---- EXCERPTED DATA

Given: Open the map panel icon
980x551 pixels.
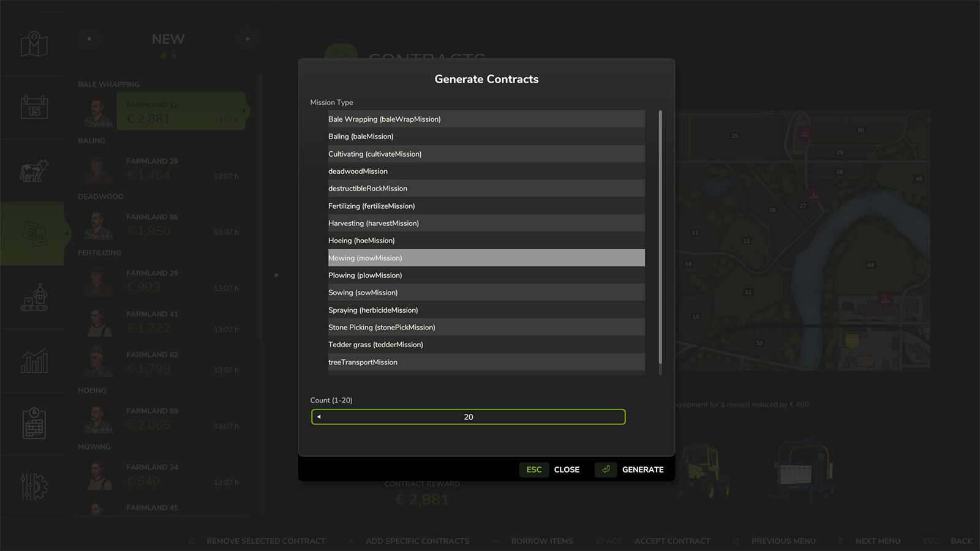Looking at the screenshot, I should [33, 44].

--------
---- EXCERPTED DATA

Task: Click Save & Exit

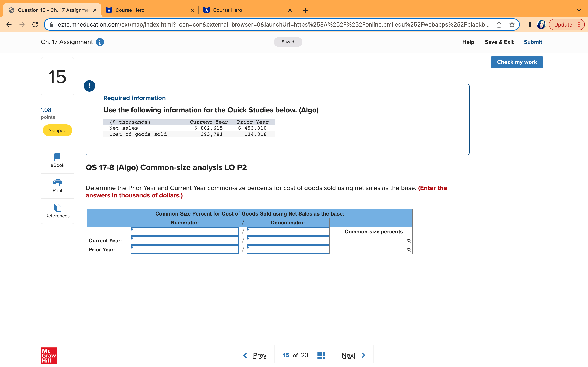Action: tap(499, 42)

--------
---- EXCERPTED DATA

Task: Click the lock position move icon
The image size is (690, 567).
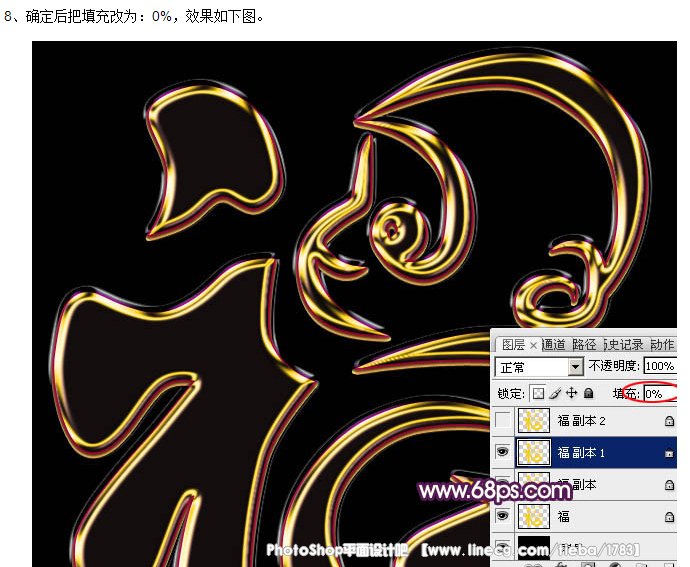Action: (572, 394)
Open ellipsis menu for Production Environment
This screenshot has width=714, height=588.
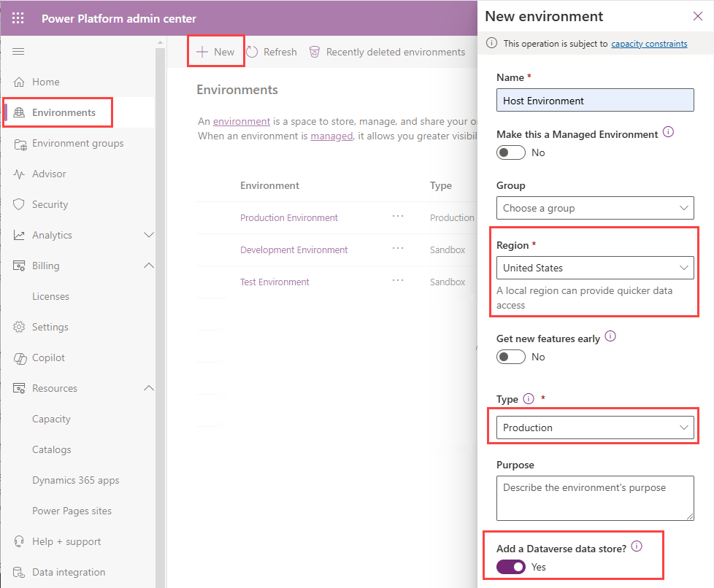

--------

• WRITTEN REQUEST:
Copy the records from the line containing "Task: Click the lock position move icon" up to and including the line containing "This screenshot has width=714, height=588.", leaving out the pictures.

• REPLY TO THE EXERCISE:
Task: Click the lock position move icon
The image size is (690, 567).
Action: (572, 394)
Open ellipsis menu for Production Environment
This screenshot has width=714, height=588.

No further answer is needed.